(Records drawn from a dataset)
━━━━━━━━

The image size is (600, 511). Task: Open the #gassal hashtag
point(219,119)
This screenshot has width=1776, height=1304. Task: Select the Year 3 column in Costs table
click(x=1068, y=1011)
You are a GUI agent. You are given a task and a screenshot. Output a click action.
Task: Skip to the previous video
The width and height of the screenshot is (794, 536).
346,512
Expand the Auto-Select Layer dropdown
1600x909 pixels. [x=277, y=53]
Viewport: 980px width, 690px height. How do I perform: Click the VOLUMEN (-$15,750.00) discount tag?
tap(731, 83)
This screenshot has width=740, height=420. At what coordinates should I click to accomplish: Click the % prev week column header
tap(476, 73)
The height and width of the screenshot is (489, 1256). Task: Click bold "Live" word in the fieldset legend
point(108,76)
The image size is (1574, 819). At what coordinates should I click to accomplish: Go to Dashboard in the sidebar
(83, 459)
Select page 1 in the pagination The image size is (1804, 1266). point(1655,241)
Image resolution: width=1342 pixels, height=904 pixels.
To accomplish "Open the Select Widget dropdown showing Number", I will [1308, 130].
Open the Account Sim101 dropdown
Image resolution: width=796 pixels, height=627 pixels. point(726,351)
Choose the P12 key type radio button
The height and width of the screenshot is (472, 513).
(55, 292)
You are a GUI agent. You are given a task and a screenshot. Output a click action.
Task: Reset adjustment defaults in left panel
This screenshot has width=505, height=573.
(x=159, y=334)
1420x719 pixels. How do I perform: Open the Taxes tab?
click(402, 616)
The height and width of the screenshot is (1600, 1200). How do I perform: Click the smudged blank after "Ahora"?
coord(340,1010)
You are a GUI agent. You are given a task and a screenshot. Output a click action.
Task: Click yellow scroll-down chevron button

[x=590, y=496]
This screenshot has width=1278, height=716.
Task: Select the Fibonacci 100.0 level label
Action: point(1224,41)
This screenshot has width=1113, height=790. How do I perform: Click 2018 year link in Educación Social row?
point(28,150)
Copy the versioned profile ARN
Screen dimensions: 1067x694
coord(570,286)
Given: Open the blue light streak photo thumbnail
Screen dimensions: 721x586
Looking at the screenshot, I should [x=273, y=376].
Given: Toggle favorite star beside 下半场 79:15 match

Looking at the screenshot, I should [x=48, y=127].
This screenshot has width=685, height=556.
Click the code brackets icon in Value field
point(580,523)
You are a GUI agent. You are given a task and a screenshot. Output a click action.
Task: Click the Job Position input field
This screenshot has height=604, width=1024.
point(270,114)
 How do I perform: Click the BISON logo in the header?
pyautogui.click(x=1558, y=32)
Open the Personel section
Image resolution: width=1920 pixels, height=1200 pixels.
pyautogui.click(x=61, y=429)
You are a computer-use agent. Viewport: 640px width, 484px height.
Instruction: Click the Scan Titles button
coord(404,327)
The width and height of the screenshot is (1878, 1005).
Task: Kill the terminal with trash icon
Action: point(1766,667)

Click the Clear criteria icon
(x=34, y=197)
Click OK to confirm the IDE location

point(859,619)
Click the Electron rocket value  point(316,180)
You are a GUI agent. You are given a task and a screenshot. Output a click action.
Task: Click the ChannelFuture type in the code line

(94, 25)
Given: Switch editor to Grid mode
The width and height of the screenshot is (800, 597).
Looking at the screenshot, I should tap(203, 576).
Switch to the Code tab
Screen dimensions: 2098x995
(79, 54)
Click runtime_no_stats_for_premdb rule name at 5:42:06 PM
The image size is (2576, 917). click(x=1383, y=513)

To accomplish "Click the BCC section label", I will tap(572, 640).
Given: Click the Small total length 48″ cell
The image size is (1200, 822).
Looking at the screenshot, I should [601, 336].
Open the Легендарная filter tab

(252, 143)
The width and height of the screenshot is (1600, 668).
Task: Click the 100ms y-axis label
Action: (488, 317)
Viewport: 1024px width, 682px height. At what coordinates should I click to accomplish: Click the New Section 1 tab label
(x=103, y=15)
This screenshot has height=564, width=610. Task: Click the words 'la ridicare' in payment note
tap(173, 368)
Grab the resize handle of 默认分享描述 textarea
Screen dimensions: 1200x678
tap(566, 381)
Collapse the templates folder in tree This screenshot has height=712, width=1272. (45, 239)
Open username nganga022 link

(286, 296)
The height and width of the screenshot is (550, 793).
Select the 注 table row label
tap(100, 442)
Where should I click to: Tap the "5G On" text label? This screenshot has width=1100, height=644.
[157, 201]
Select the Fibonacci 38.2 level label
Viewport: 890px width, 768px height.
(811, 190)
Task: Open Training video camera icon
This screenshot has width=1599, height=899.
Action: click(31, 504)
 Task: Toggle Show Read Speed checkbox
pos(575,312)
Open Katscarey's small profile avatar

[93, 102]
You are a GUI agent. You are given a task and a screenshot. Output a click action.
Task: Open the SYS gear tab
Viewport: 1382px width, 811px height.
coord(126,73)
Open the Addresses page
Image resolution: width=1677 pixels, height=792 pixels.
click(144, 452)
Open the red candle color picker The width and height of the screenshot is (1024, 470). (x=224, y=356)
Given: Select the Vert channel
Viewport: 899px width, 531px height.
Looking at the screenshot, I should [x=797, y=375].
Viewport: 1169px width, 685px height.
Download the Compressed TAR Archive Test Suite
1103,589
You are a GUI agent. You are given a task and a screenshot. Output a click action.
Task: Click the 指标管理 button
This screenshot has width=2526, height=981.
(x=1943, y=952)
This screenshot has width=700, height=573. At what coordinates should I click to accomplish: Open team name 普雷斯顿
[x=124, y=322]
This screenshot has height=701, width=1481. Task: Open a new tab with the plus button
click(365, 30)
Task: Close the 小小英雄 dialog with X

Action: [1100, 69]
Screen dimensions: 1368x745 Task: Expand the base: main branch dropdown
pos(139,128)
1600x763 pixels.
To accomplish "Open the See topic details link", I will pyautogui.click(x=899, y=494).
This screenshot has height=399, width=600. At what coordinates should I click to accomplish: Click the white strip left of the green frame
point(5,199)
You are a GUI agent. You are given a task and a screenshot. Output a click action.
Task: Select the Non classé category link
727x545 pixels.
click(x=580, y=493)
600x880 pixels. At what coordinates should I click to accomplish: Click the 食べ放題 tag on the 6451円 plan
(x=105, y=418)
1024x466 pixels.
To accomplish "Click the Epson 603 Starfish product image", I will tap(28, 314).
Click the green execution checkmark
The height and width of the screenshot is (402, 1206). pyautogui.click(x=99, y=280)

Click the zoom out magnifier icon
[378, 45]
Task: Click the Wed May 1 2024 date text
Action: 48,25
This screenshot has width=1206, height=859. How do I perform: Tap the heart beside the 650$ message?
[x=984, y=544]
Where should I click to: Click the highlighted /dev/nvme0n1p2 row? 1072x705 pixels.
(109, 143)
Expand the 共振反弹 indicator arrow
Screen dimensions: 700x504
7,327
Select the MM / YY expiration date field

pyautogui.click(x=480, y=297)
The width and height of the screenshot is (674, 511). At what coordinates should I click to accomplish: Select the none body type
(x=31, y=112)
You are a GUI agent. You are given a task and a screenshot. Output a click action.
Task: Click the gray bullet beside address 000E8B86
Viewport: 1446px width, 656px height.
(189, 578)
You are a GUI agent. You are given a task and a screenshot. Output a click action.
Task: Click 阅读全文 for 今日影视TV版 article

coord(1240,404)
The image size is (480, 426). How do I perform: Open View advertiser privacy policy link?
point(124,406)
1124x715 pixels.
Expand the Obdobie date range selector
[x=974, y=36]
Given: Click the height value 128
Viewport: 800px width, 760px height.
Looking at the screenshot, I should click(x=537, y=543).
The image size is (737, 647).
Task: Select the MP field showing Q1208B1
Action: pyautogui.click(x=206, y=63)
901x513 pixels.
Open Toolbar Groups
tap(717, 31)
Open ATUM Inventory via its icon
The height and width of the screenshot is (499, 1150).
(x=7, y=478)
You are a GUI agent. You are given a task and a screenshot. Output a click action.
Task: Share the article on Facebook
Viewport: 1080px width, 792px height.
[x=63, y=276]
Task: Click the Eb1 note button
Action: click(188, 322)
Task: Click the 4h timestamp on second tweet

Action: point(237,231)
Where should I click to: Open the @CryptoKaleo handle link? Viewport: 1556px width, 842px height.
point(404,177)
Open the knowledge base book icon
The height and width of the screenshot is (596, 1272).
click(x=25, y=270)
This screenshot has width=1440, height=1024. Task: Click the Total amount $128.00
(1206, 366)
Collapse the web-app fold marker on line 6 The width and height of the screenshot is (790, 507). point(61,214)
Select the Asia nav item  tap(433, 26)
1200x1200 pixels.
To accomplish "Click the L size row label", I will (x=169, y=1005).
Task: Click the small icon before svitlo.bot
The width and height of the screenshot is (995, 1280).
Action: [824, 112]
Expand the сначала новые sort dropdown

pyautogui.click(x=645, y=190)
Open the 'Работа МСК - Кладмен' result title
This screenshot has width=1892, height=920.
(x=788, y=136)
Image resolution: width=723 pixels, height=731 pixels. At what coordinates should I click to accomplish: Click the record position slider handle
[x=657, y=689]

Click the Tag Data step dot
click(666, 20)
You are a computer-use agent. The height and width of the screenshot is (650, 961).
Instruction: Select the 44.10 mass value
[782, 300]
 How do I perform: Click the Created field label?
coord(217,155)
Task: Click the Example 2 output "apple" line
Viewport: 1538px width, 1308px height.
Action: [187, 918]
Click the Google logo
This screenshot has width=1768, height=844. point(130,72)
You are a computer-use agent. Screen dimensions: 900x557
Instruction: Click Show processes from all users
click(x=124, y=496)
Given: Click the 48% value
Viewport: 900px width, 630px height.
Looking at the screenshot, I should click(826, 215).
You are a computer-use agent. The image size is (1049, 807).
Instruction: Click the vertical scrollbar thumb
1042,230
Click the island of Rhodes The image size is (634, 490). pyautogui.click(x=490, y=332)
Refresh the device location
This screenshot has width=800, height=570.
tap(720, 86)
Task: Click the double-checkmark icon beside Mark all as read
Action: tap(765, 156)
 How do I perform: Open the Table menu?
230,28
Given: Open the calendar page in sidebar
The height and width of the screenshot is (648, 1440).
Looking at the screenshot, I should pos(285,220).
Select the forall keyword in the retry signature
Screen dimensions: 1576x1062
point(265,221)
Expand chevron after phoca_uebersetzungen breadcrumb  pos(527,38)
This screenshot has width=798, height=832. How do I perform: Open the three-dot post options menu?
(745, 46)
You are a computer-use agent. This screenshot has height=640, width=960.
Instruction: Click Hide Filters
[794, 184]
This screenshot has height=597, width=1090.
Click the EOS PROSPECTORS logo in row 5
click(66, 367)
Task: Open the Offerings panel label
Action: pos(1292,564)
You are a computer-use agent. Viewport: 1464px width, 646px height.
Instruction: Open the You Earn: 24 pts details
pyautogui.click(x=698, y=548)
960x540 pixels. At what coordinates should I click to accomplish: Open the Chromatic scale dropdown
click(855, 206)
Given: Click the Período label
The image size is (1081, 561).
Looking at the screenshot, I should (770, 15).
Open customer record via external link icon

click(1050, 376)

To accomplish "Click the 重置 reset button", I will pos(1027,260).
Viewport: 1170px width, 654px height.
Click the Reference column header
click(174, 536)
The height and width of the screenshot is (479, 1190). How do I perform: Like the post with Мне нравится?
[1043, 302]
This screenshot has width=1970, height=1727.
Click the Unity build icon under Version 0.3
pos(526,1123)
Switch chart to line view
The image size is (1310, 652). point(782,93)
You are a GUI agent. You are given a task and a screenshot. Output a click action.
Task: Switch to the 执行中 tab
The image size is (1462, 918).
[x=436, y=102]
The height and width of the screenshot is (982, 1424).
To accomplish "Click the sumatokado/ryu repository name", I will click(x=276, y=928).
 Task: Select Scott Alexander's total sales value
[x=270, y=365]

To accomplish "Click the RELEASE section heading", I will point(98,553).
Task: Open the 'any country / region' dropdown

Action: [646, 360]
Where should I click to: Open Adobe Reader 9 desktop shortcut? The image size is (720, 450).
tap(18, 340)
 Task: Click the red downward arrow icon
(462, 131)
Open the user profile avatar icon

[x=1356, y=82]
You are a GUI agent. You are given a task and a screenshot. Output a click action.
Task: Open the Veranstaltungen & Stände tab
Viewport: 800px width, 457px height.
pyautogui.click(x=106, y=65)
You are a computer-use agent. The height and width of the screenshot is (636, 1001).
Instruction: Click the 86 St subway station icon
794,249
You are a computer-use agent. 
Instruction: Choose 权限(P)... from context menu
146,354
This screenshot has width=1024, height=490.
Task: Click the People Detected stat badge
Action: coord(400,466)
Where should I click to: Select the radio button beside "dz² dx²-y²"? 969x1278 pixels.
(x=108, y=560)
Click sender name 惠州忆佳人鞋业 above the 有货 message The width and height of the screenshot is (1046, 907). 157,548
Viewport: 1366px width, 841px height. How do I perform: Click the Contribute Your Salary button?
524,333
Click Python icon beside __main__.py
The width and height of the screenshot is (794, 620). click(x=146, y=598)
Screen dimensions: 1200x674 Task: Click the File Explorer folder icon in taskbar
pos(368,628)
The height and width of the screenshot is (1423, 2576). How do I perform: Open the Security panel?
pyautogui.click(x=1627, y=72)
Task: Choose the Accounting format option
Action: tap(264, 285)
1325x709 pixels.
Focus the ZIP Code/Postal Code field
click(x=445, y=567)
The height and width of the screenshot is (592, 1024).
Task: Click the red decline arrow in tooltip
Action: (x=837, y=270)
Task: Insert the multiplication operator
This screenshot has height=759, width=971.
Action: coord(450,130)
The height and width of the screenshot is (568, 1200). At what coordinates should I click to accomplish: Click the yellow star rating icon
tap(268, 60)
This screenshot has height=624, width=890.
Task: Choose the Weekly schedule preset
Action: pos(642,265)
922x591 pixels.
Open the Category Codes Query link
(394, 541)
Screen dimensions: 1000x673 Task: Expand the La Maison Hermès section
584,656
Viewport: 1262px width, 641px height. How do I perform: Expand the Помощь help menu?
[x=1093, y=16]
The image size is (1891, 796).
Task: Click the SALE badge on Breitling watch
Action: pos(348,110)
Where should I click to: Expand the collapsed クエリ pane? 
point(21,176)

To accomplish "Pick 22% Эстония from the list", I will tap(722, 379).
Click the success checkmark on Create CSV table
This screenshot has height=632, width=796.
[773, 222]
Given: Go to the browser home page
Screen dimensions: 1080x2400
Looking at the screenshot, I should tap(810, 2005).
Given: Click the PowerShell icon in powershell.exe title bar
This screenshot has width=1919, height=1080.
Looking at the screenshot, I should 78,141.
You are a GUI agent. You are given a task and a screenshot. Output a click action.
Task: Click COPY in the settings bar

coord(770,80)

━━━━━━━━

WHAT THE TASK ASKS => From the entries above, pull out each line that includes "video".

EXERCISE OUTPUT =>
Task: Skip to the previous video
Task: Open Training video camera icon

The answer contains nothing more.